We live as if we have numbered days, as if we have a determined diagnosis, as if we must squeeze every drop from this life because in all reality, this is the truth we’re all living.
There is no guarantee of tomorrow, of the future, of forever, or anything other than right here, right now. So maybe it’s not about reading all the self-help books, stressing over where our lives fit and compare. Maybe it’s not about trying to be the best, or do more than the person next to us. Maybe it’s not about searching for love, for answers, for meaning, but creating that meaning in every step.

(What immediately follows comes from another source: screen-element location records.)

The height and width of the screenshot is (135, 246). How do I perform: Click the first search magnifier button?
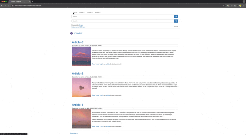pyautogui.click(x=176, y=16)
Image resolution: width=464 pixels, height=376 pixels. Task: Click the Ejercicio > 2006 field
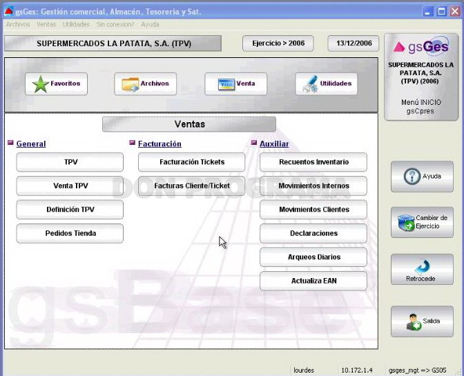coord(278,43)
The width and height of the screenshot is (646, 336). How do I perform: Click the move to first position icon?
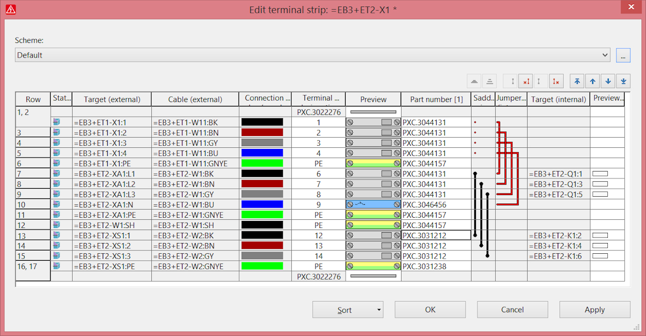[577, 81]
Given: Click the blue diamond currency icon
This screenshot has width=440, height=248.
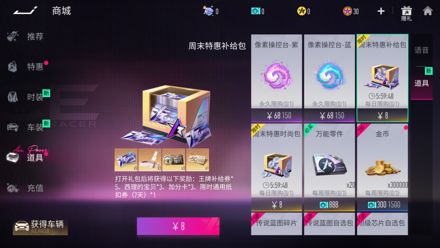Looking at the screenshot, I should 208,11.
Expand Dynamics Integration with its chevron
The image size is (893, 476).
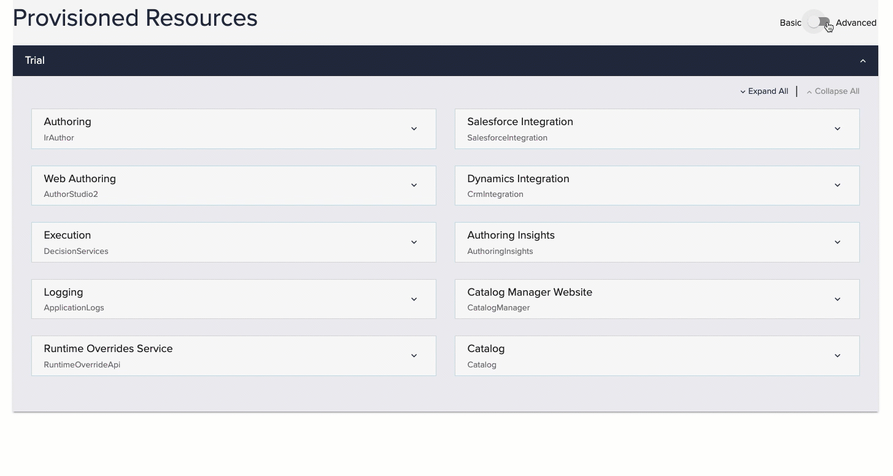(x=837, y=185)
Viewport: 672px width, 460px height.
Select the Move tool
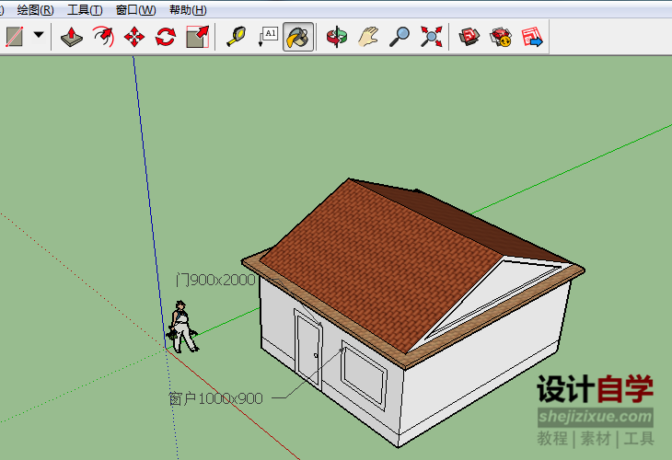[134, 37]
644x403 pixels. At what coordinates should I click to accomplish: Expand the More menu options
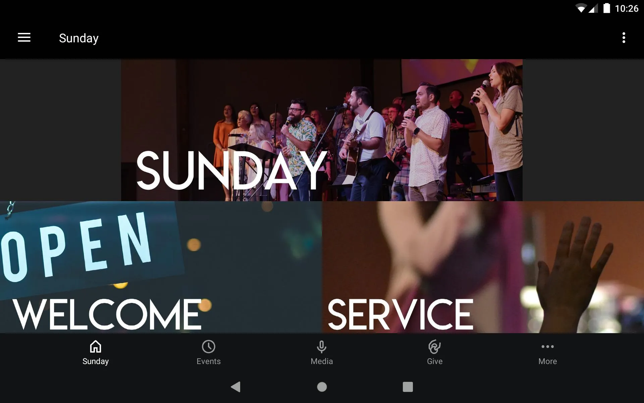click(547, 352)
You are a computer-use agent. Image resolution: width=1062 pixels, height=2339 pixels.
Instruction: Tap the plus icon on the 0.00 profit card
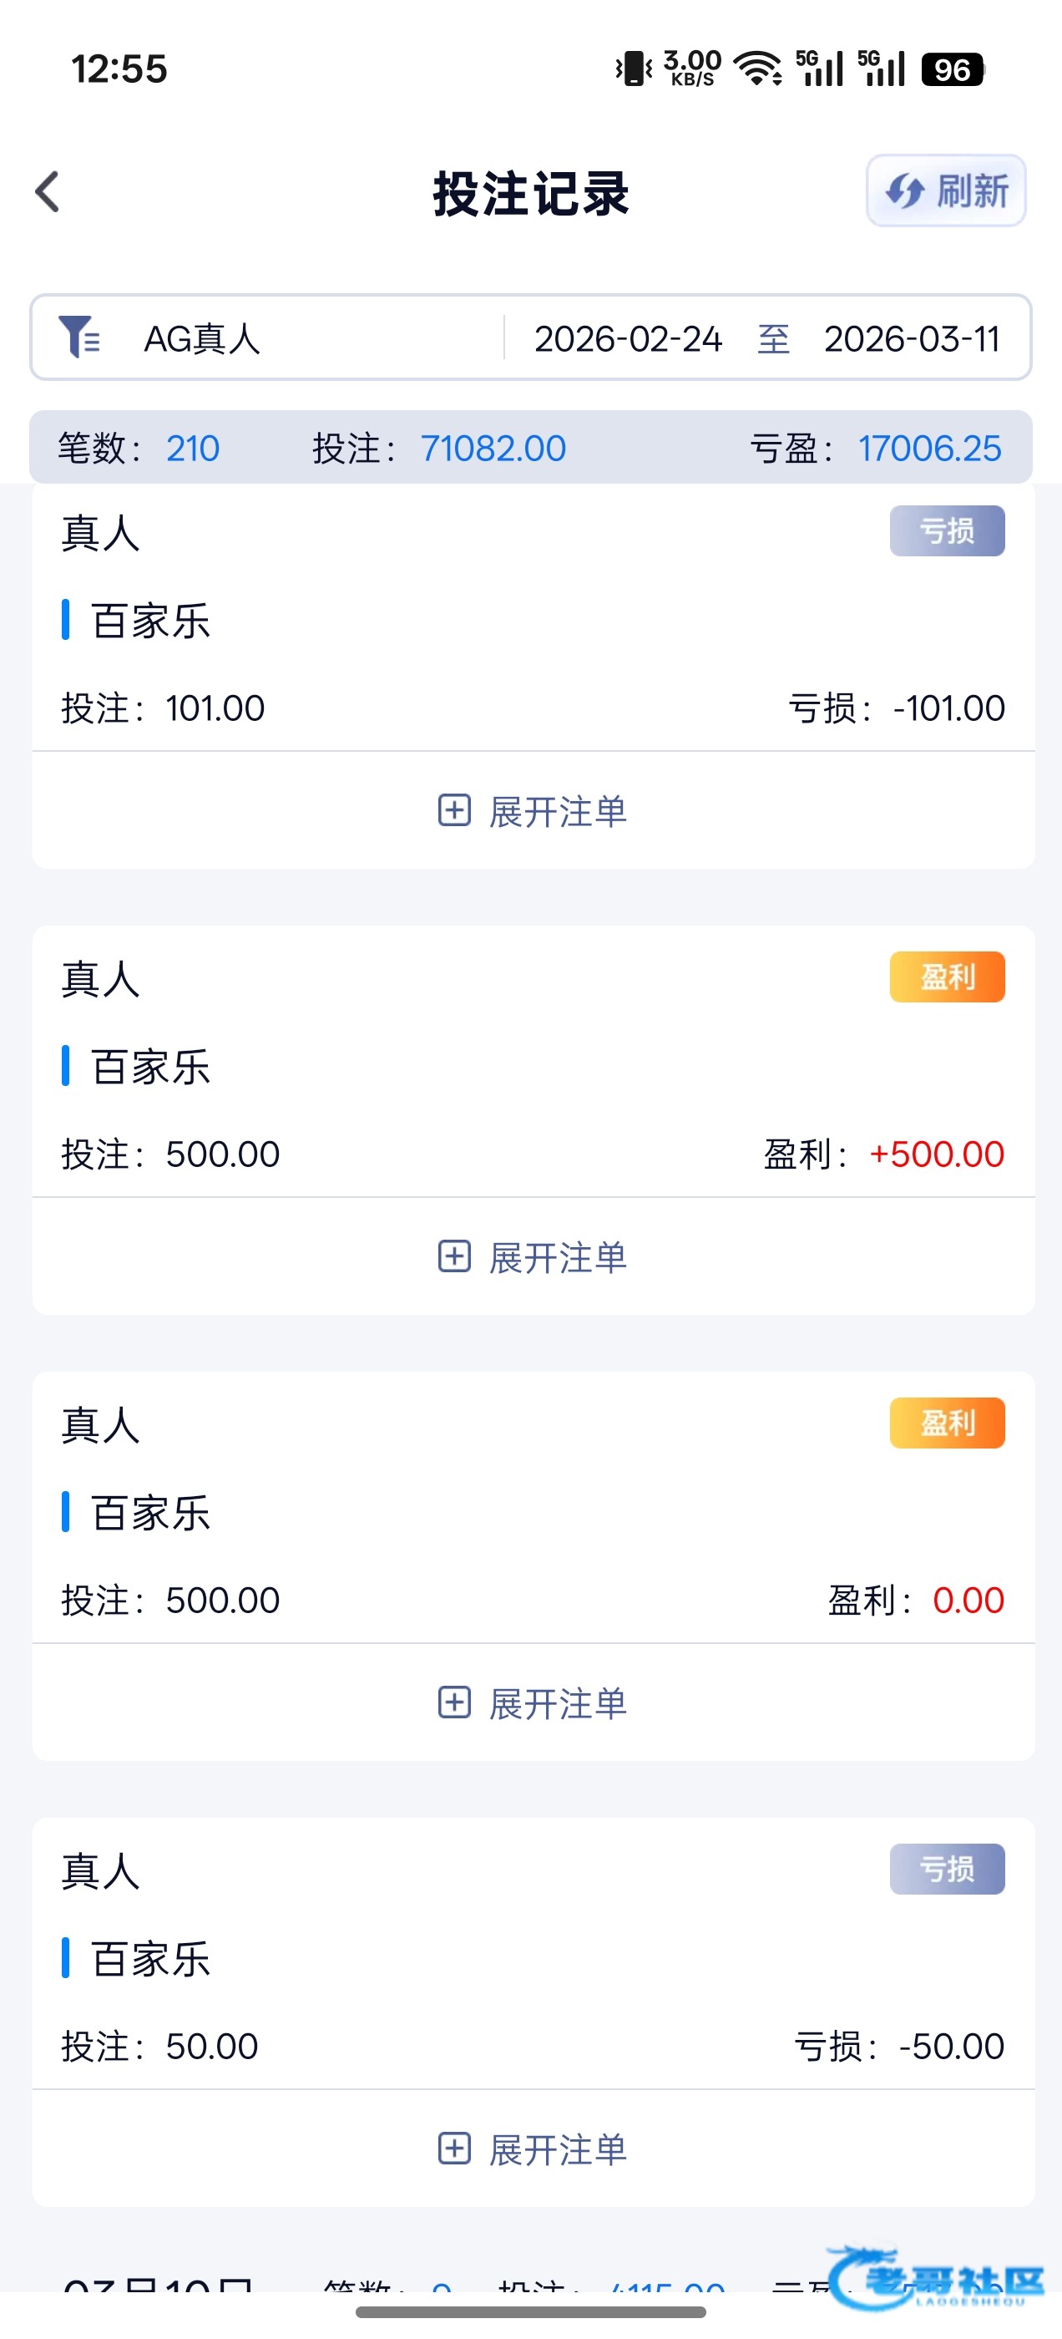(x=454, y=1702)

Perhaps life is simply accepting that you are not here for long, so you must live.
You must acknowledge your impermanence, and then throw your head back and laugh, grab someone by the arm and dance, kiss, feel, hope, and remember all that you have.
In the end all that remains will be the memories—sun kissed skin, sparkling water, bodies next to one another, laughter bubbling up from chests and floating like fireflies into the sky.